Intensive Social Media Weeks

One Week Intensive Course: May 25-29


room: 190

Monday 25.05

8:45 - tea, coffee
9:00-9:15     Opening
9:15-10:30   Lecture "Social Media Analysis: Introduction"
10:35-11:55 Lecture "Social Network Analysis: Introduction"
11:55-12:55 lunch
12:55-14:30 Lecture "Working with Community Question Answering Data: Tasks and Methods"
14:30-14:40 coffee break
14:40-16:00 Lecture "Cohesive Sub-communities and Their Identification" and "Measuring Centrality: Revealing the Relative Value of Node Position within a Network Structure"
16:00-16:15 coffee break
16:15-18:20 Workshop "Analysis and Interpretation of Online Social Ego-Networks"

Tuesday 26.05

8:45 - tea, coffee
9:00-10:20    Lecture "Graph-theoretic Network Formation Models: from Random Graphs to Power Laws"
10:25-11:45 Lecture "Introduction to natural language processing and DataMining" /nlp_itmo_may2015.pdf
11:45-12:45 lunch
12:45-14:05 Workshop "Introduction to natural language processing and DataMining" /ISMW-Workshop-NLPDM.pdf
14:05-14:20 coffee break
14:20-16:00 Group task
16:00 - 16:20 coffee break

16-30 cultural program

Wednesday 27.05

8:45 - tea, coffee
9:00-10:20   Lecture "Cascading Behavior in Social Networks"
10:25-11:45 Lecture "Social Influence and Influence Maximization Models"
11:45-12:45  lunch
12:45-14:05 Lecture "Social media data gathering" 
14:05-14:20 coffee break
14:20-15:40 Workshop "Social media data gathering" 
15:40-16:00 coffee break
16:00-18:00 Group task

Thursday 28.05

8:45 - tea, coffee
9:00-10:20  Lecture "Semantic technologies and Representation of the models in semantic databases"
10:25-11:45 Workshop  "Semantic technologies and Representation of the models in semantic databases"
11:45-12:45 lunch
12:45-14:05  Lecture "Social media analysis: An end-user’s perspective" 
14:05-14:20 coffee break
14:00-16:00 Group task

19:00 cultural program


Friday 29.05

8:45 - tea, coffee
9:00-10:20 Lecture "Social Network Analysis of Russian Protest Meetings in Twitter: Methodological Aspects and Descriptive Results"
10:30-11:20 Lecture "Business and Social Media"
11:45-12:45 lunch
12:45-14:05 Group task: presentations
14:05-14:20 coffee break
14:20-16:00 Group task: presentations
16:00-16:20 Сlosing

19:00 Dinner        


Jari Veijalainen

"Social Media Analysis: Introduction"

The lecture introduces social media analysis, background of the research, definitions of used terms, directions in social media research, goals, course structure, schedule, literature In addition to that, the lecture will give an overview on how computerized social networks have been modeled and what kind of aspects have been investigated.

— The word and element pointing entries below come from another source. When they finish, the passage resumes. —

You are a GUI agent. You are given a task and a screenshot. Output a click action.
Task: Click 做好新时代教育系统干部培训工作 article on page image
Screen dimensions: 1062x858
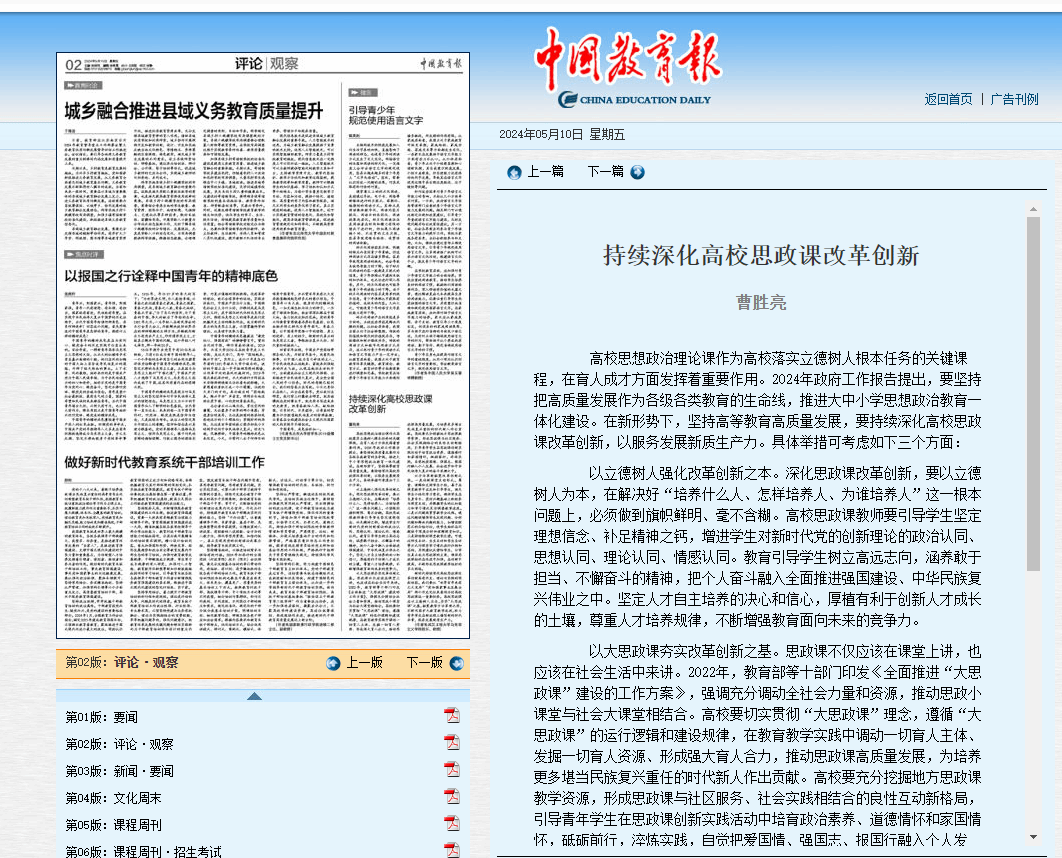[164, 462]
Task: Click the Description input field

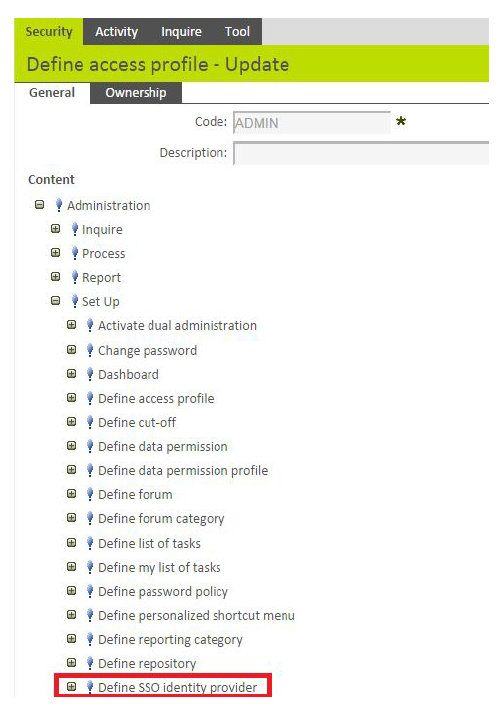Action: point(361,153)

The latter include statistical properties of social networks, community discovery, evolution of social networks, social influence analysis, privacy issues, and data mining.


Alexander Nikolaev

"Social Network Analysis: Introduction"
A short excursion into the history of the science of social network analysis: the key names, case studies, and examples of real-world social networks.

"Cohesive Sub-communities and Their Identification"
An overview of the concepts and metrics for defining and measuring network cohesiveness and network clustering algorithms.

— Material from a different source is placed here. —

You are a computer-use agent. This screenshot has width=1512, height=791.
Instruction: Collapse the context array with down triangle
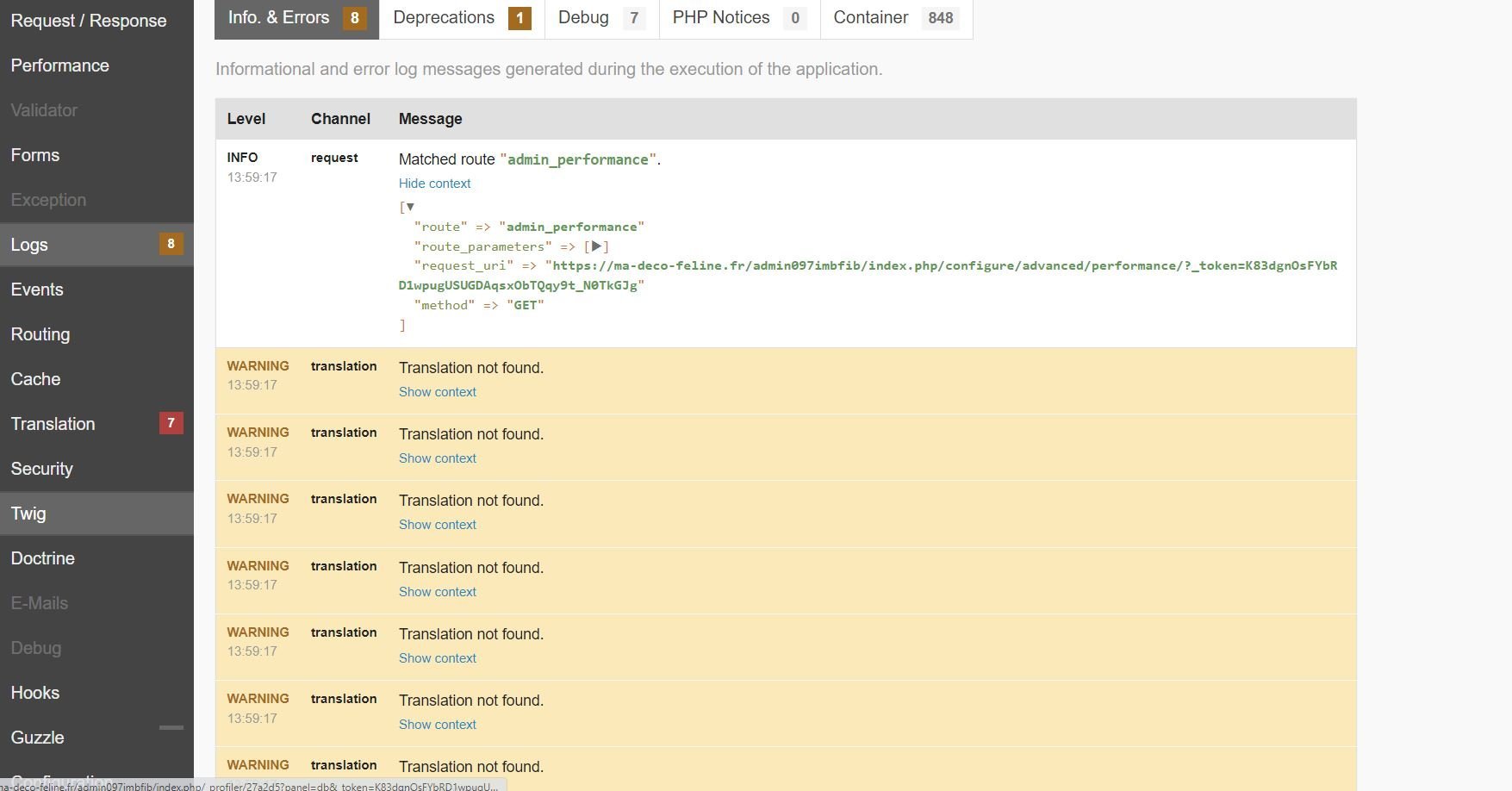click(410, 207)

"Measuring Centrality: Revealing the Relative Value of Node Position within a Network Structure"
A recap of the most widely used centrality measures, highlighting the relationship between their utility and the network processes; "key players" problems.

"Analysis and Interpretation of Online Social Ego-Networks"
A guided tour about using NodeXL for the analysis of your own social networks.

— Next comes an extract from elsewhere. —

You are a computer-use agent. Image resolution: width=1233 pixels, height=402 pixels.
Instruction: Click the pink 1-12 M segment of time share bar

"Graph-theoretic Network Formation Models: from Random Graphs to Power Laws"
A survey of modeling contributions leading to the understanding of the mechanisms underlying social community formation, motivated by the properties observed in large real-world graphs.

"Cascading Behavior in Social Networks"
Illustrations and examples of how information- and direct benefit-based cascades can be triggered in locally connected subpopulations, and the implications of these phenomena.

"Social Influence and Influence Maximization Models"
Most well-known models of influence propagation, its maximization, and the pitfalls of social influence research.


Olessia Koltsova

"Social media analysis: An end-user’s perspective"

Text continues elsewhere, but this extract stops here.